- WORK REQUIRED: Copy the data word for word, beginning at the line that contains "Describe the element at coordinates (290, 564)" and continuing through the final line. Omit the pictures.

+--

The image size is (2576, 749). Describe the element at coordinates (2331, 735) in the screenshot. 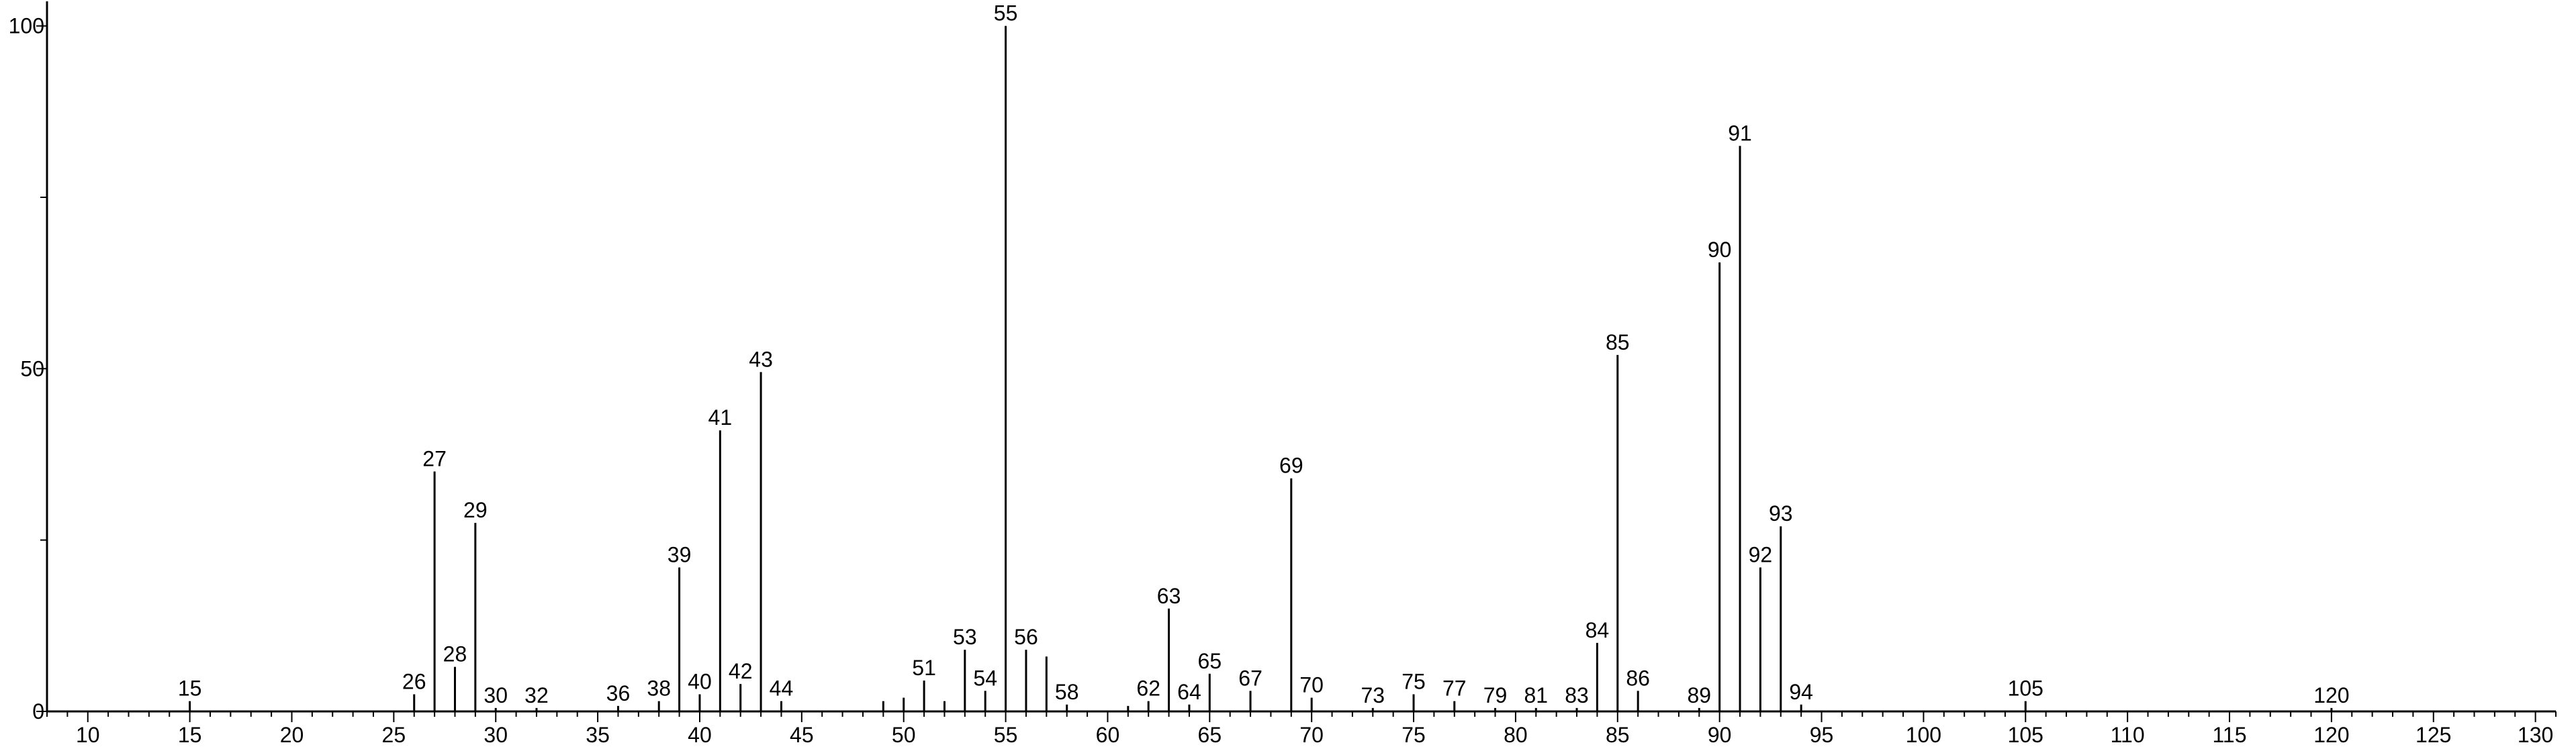

I see `x-tick-label: 120` at that location.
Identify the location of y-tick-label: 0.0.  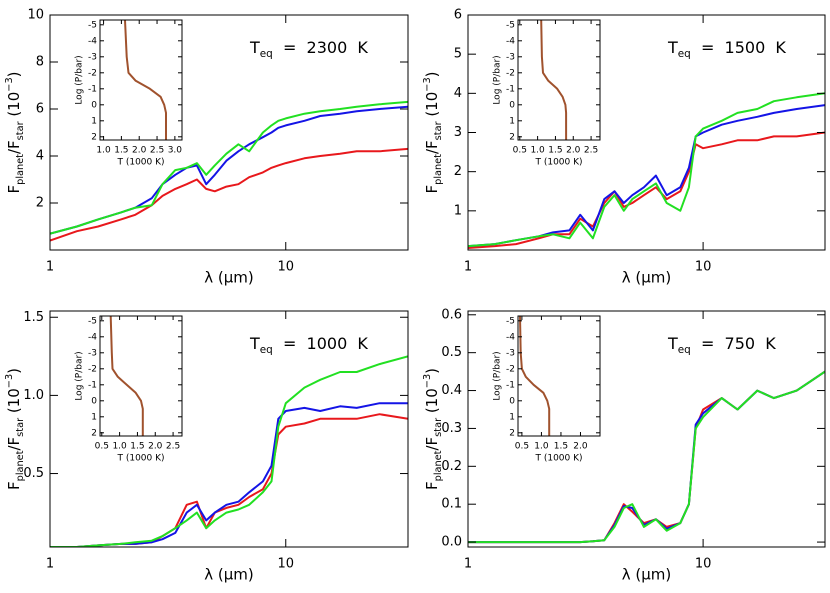
(452, 542).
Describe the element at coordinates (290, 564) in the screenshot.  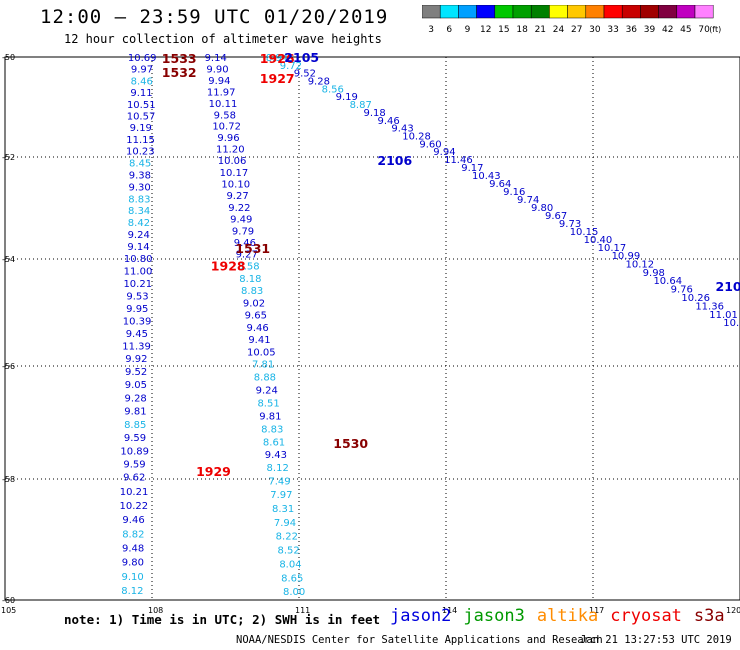
I see `wave-height-value: 8.04` at that location.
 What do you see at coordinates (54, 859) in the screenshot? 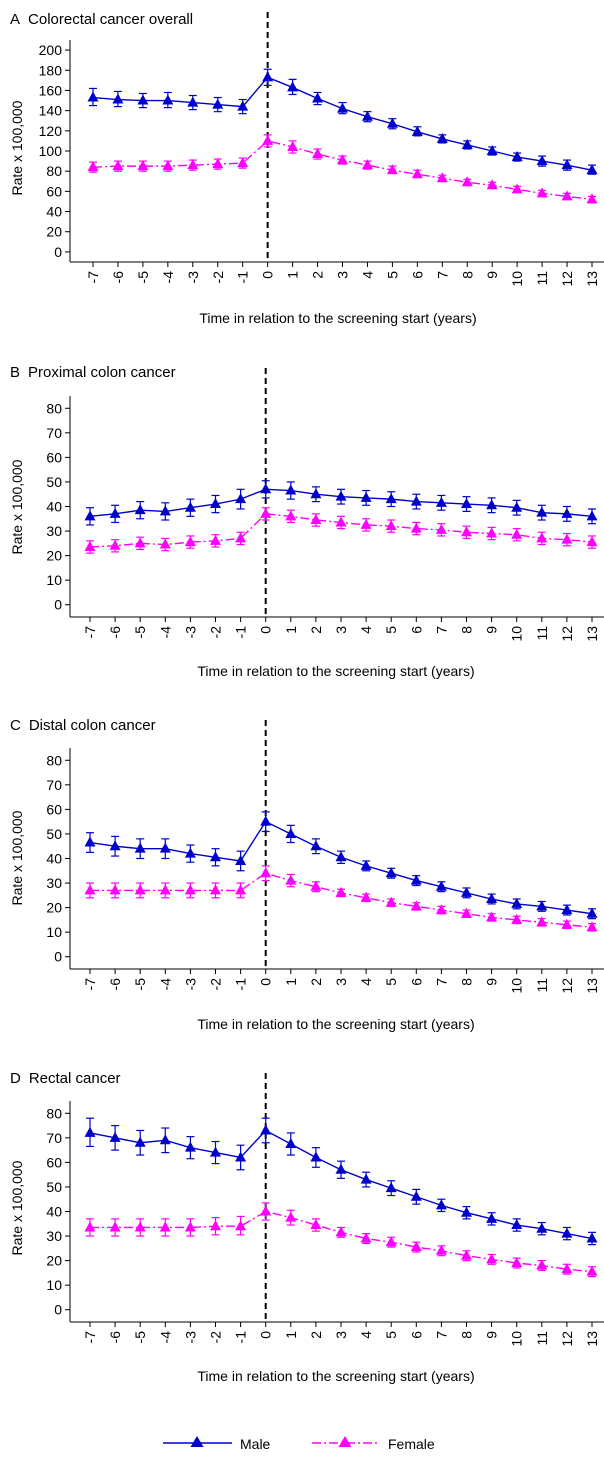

+--

- WORKED SOLUTION:
Describe the element at coordinates (290, 564) in the screenshot.  
I see `wave-height-value: 8.04` at that location.
 What do you see at coordinates (54, 859) in the screenshot? 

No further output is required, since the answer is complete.